Letter to the Editor

Capitol Comment: The Legislature and the Second Amendment

Wednesday, April 14, 2010

You may be weary of reading about Iowa's state budget mess, and I confess I'm a little tired of writing about it. So I intend this week to revisit the money matters only briefly, then move on to the important change we made in Iowa's personal protection law.

Money

When lawmakers are in session, the budget gets the lion's share of media attention, and the fact is certainly reflected in my columns which concentrated on appropriations bills and processes -- sometimes ugly -- by which they are passed.

I voted against each appropriation bill this session. They all spend too much of your money with too little oversight. Maybe worse, these spending bills used accounting gimmicks to permit the heavy spenders to pretend we could afford them. The prime example is paying for ongoing programs with one-time Washington handouts. That's easier than the hard work of overhauling necessary programs to make them sustainably affordable.

Dealing with a billion-dollar deficit by approving the second largest budget in Iowa history is hardly "making the tough decisions" that legislative leadership promised at the beginning of the session.

But, enough of that. I can happily report that the session actually dealt with matters other than the budget.

Second Amendment Rights

American attitudes on firearms laws have been changing substantially over the past two decades. Experience indicates onerous gun laws do little to curb crime and may, in fact, foster it. The obvious reason that criminals, by definition, flout laws.

By the beginning of this year, some 37 states had "shall-issue" laws on permits to carry concealed weapons. In the final hours of this session, Iowa potentially became became the 38th. The measure still requires Gov. Culver's signature.

I voted for the measure despite a serious personal reservation. Many Iowa sheriffs, including some for whom I have the utmost personal respect, opposed the measure curbing their wide discretion to deny permits. I add emphatically that sheriffs in the counties I represent, Clay and Dickinson, have never been accused of abusing that discretion.

In the end, however, I had no choice but to honor the Constitution of the United States, especially in light of the 2008 Heller decision which clearly confirmed that the Second Amendment guarantees an individual right "to carry" for self-defense.

I am somewhat sorry, however, that the shall-issue law was another example of legislation passed in a cynical backdoor manner. In a better world, important laws would be proposed and debated as stand-alone matters. They would pass or fail on their own merits.

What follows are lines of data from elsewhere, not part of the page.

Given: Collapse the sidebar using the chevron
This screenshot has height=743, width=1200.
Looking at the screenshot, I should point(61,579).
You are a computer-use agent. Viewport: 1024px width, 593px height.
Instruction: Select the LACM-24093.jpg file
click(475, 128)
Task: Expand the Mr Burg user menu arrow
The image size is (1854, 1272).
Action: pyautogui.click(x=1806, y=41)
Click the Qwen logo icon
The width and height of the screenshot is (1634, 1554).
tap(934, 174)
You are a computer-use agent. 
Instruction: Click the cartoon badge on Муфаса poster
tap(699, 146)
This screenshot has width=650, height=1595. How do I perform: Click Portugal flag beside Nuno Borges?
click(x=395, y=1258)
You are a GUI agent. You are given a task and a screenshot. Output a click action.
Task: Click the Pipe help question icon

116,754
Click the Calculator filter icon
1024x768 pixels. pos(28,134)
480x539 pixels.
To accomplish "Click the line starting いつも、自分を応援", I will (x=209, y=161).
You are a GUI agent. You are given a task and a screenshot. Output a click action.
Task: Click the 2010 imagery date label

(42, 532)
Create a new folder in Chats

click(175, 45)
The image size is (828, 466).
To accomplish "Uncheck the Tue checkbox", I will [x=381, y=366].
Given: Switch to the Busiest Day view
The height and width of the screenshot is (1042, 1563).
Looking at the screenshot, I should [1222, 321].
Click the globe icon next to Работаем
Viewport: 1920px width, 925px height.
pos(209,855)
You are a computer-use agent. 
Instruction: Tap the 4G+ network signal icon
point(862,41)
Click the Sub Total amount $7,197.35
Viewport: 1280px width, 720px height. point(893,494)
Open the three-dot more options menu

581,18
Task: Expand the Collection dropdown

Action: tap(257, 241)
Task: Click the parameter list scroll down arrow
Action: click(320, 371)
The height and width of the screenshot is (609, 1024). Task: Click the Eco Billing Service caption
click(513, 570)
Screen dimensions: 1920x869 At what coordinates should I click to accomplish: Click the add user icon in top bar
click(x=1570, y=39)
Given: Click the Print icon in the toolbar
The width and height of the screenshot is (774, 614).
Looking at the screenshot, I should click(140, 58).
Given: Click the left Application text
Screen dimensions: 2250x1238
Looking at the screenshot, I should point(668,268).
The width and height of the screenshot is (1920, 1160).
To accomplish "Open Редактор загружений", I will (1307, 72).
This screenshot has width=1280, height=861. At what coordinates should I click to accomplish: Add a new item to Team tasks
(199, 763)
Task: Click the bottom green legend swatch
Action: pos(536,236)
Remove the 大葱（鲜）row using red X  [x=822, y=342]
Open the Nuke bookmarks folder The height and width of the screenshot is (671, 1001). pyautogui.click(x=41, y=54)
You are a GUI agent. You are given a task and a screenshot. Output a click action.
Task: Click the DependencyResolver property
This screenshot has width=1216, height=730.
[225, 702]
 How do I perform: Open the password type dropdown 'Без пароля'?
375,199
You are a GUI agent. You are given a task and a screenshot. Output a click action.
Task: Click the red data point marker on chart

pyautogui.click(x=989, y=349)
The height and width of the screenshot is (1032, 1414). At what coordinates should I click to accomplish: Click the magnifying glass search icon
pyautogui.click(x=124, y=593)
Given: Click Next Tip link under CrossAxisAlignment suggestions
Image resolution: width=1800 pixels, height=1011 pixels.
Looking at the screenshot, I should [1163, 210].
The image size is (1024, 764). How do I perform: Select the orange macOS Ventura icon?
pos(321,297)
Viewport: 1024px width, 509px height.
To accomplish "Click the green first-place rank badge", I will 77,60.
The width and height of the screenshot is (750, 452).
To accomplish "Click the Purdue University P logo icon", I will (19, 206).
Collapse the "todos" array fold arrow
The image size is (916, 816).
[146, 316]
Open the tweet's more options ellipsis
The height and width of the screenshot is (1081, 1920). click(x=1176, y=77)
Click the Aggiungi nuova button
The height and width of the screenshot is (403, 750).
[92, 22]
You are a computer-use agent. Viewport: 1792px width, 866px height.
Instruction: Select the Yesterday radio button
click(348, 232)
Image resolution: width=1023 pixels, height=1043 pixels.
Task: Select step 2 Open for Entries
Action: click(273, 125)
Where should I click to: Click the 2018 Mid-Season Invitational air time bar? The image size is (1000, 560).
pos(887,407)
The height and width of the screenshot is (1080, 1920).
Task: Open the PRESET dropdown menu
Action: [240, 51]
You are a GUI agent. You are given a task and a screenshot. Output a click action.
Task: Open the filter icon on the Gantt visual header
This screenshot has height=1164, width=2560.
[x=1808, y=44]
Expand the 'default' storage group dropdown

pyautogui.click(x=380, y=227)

In the final days of a legislative session, leaders find a vehicle to move controversial legislation without much political risk. Wanting a bill to give political cover to their legislators up for reelection, leaders use catchall appropriations bills. These are supposed to be about money only but frequently contain significant policy changes.

This year's Standings Bill and RIIF Bill, both appropriations measures, became the most popular vehicles for significant policy matters that should have been considered on their own. Let me explain.

Iowa has long allowed each county sheriff wide power to issue or deny concealed weapons permits. The policy is referred to as the "may-issue" system. In other words, law-abiding citizens could be denied a permit to carry even though they qualified under state or federal statue.

Sheriffs argued that they had a pulse on the people in their district and sometimes knew citizens who might technically qualify for a permit but were not an acceptable risk to be issued one. They also suggested that if people in their county didn't like their decision-making, they could be voted out of office.

Second Amendment advocates correctly argued that some sheriffs were issuing no permits and that some denied permits to people who should have easily qualified. In other words, their right to carry was being denied in an arbitrary manner.

In the end, Iowa Second Amendment activists won the day. The new law retains some objective criteria for denial but in general requires sheriffs to issue permits to citizens who are not legally barred, who pass criminal background checks, and who undergo the necessary training. The measure also brings Iowa in line with most other states in "reciprocity" -- honoring one another's carry permits.

Here's where the politics get interesting. The new legislation was one of several last-minute amendments to the Standings Appropriations Bill. Why, at the end of session? Easy. Because an election is coming, and it gives disingenuous legislators a chance to have it both ways.

They could vote against the amendment and try to keep it off this appropriation bill. However, knowing that gun rights advocates were going to be angry at their vote they were provided a second chance. They could vote for the appropriations bill (which 51 majority party members had to support) which contained the new "shall-issue" language. Thus they could claim that they voted for the code change.

Majority leadership knew this would be a pivotal issue in some House and Senate races and they dare not refuse to bring the bill before the legislature. So what could they do? They figured out how to have it both ways.

It would be interesting to live in one of those legislative districts and see post cards coming to constituents claiming their legislator had supported the new law and to others claiming to have voted against it. "I was against it before I was for it."

This is an example of why we as voters must be asking the right questions and looking carefully at voting records on amendments and bills.